WASHINGTON — The head of the International Monetary Fund said the United States, Europe, Japan and China all need to make adjustments to their economic policies to boost a still-struggling global economy.

IMF Managing Director Christine Lagarde says the United States and many countries in Europe need to focus more on growth and less on trimming budget balances this year. She said there was a critical need for policies focused on spurring jobs. Lagarde told a news conference on Thursday that “we need growth, first and foremost.”

Lagarde spoke to reporters to preview upcoming discussions among finance ministers and central bank governors of the world's 20 major economies plus the spring meetings of the 188-nation IMF and its sister lending institution, the World Bank.

Earlier this week, the IMF lowered its outlook for the world economy this year, predicting that government spending cuts would slow U.S. growth and keep the 17-nation area that uses the euro currency in recession.

Officials of the Group of 20, which includes Treasury Secretary Jacob Lew and Federal Reserve Chairman Ben Bernanke, were scheduled to begin their discussions over a working dinner Thursday night and wrap up Friday with the issuance of a joint communique.
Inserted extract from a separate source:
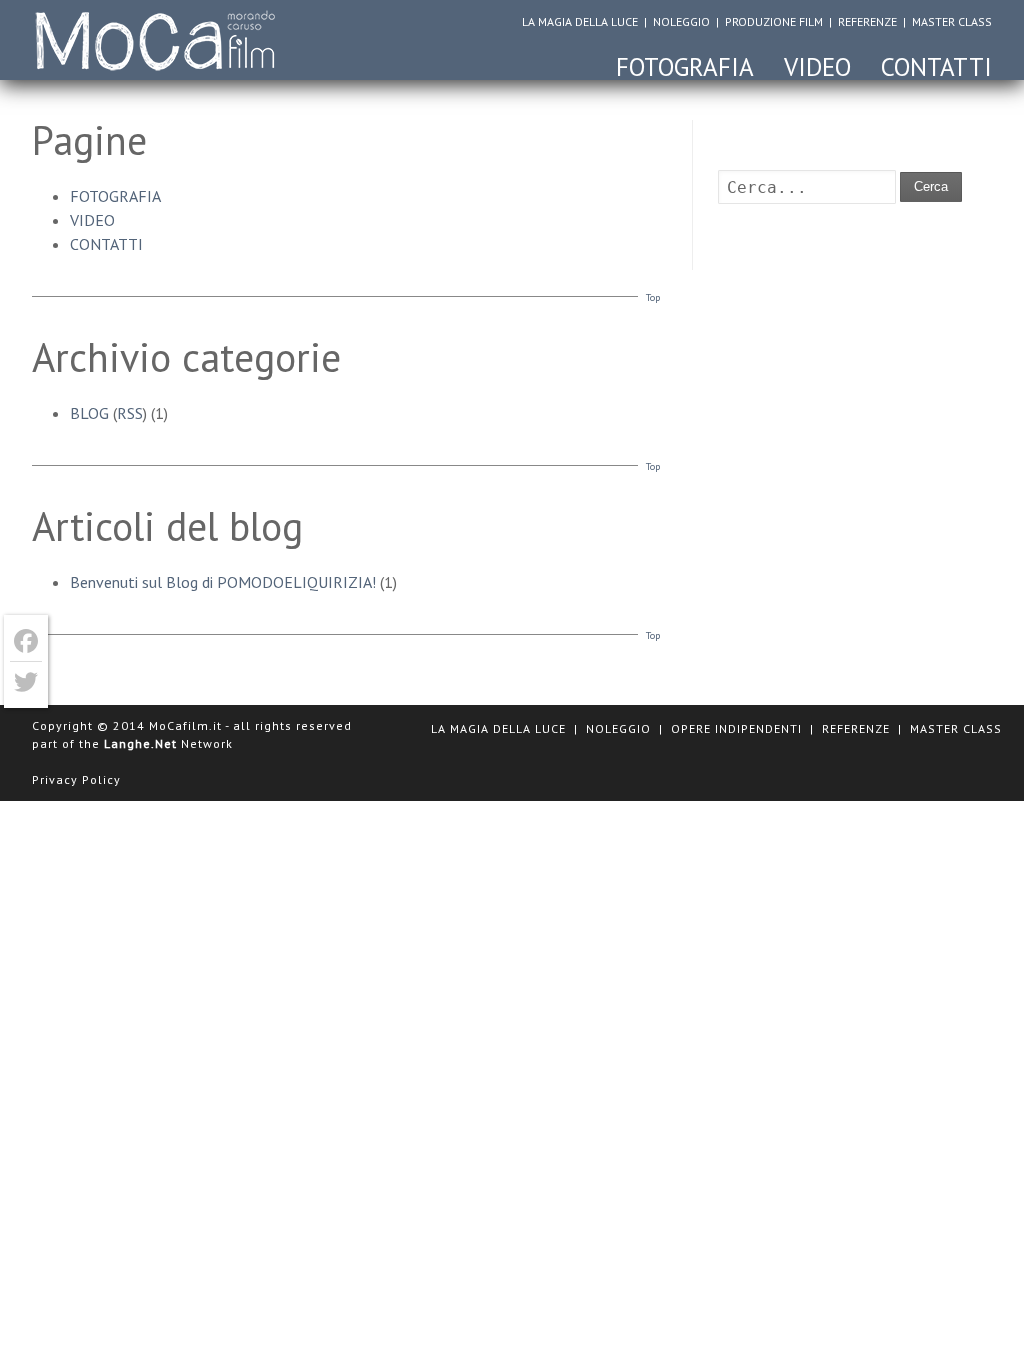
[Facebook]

The G-20 is composed of the world's major developed countries such as the United States, Japan and Germany and fast-growing developing nations including China, Brazil and India.

That joint statement was expected to repeat a pledge the group made at their last meeting in February that they would avoid using competitive currency devaluations to gain advantages in trade.
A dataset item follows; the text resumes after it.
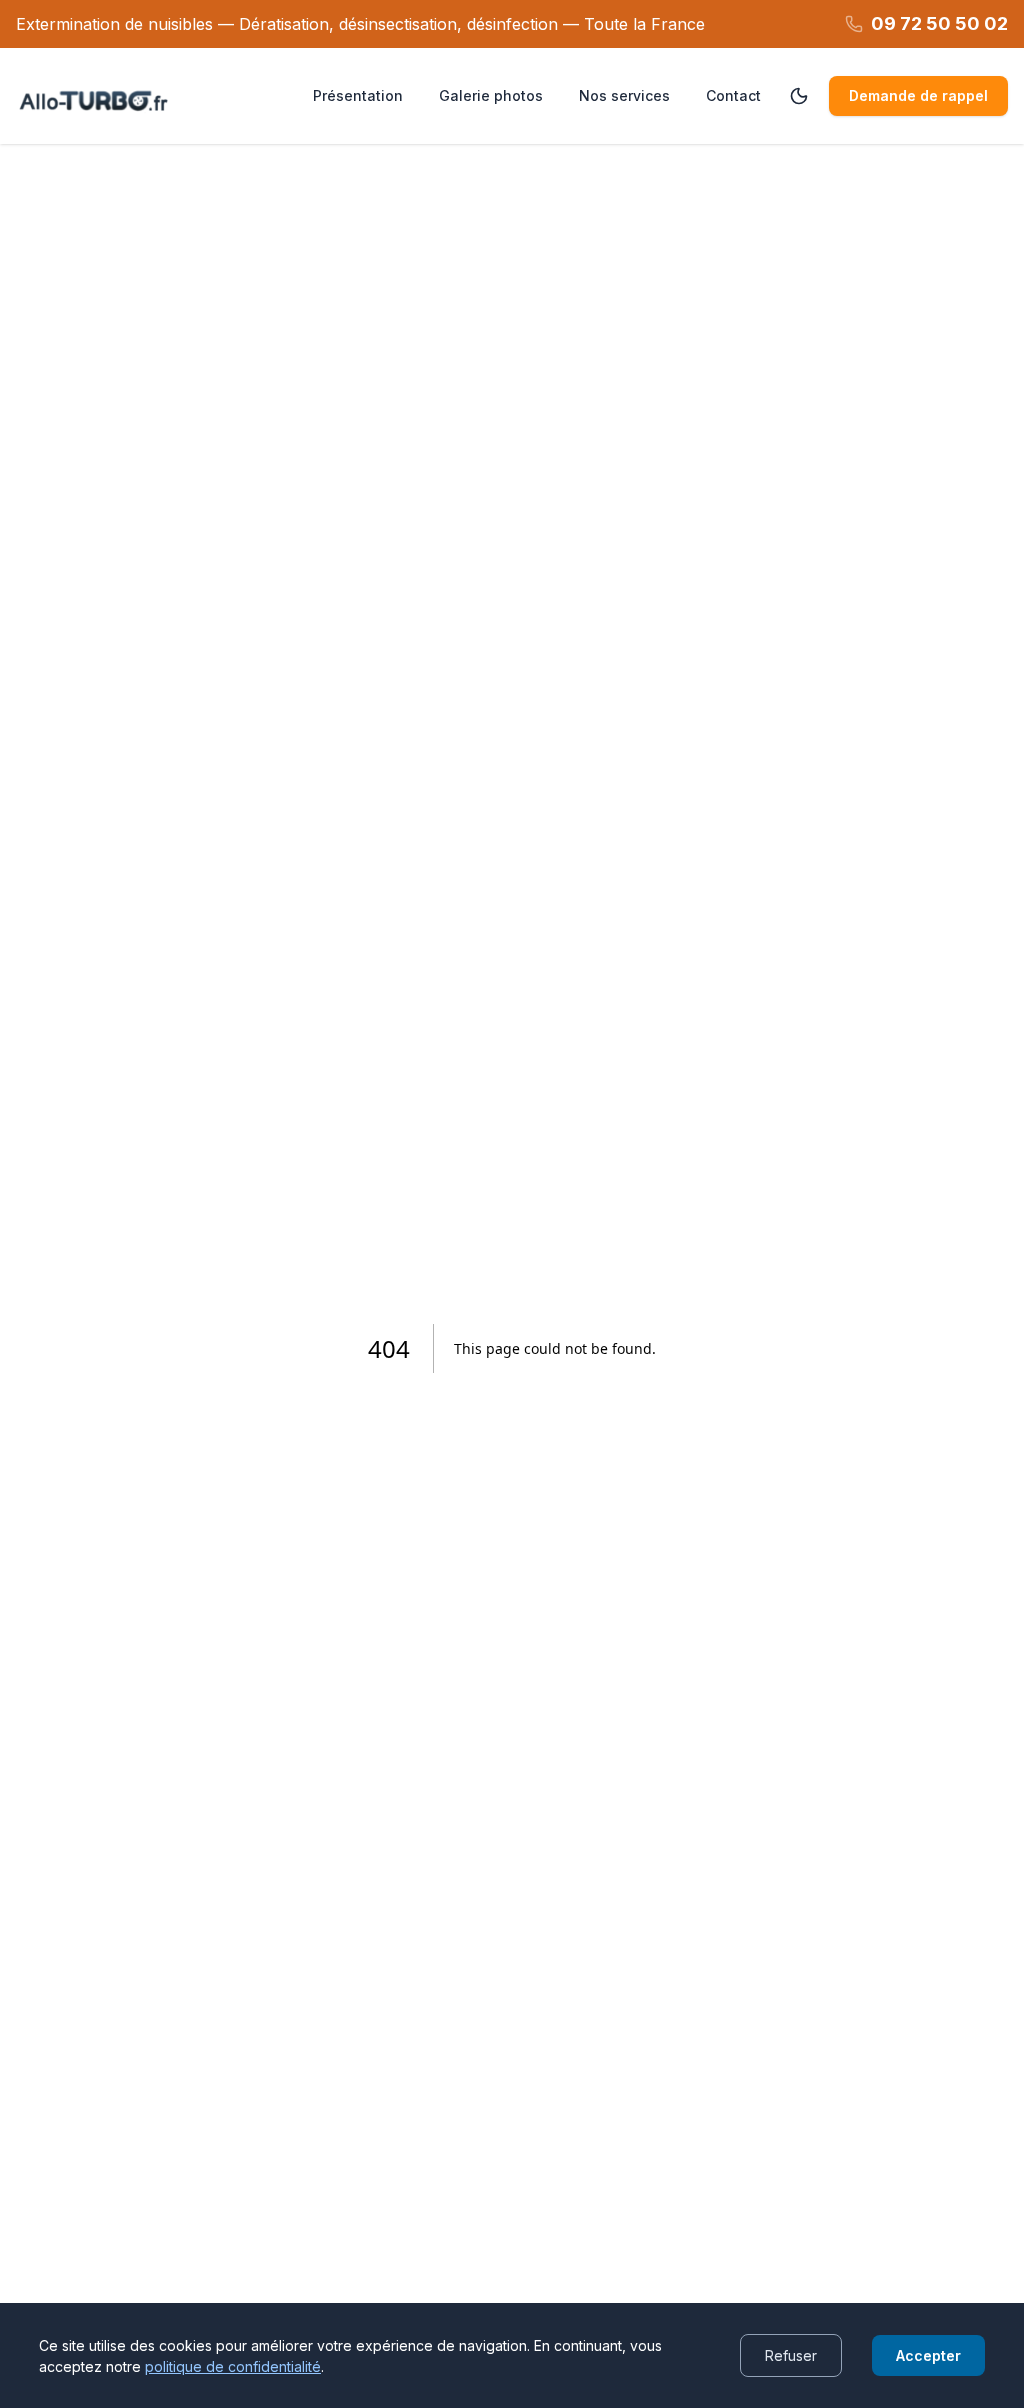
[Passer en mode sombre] (799, 96)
Lew, previewing the U.S. objectives going into the meetings, said that he would press Europe to do more to support growth and would maintain pressure on Japan and China to avoid lowering the value of their currencies to boost their exports at the expense of the United States and other countries.

Lew said it was important that G-20 nations “avoid a downward spiral of ‘beggar thy neighbor' policies,” the type of destructive trade competition that worsened the Great Depression in the 1930s.

In her comments, Lagarde talked about the dangers of overemphasizing deficit reduction with growth still fragile. She said the United States had avoided the “fiscal cliff” of across-the-board tax hikes and spending cuts at the beginning of this year that could have derailed the U.S. economy but had made a policy error by allowing $85 billion in across-the-board spending cuts, known as a sequester, to take effect on March 1.

Lagarde said the United States needed to pursue “better quality” deficit reductions with less impact coming in the near-term.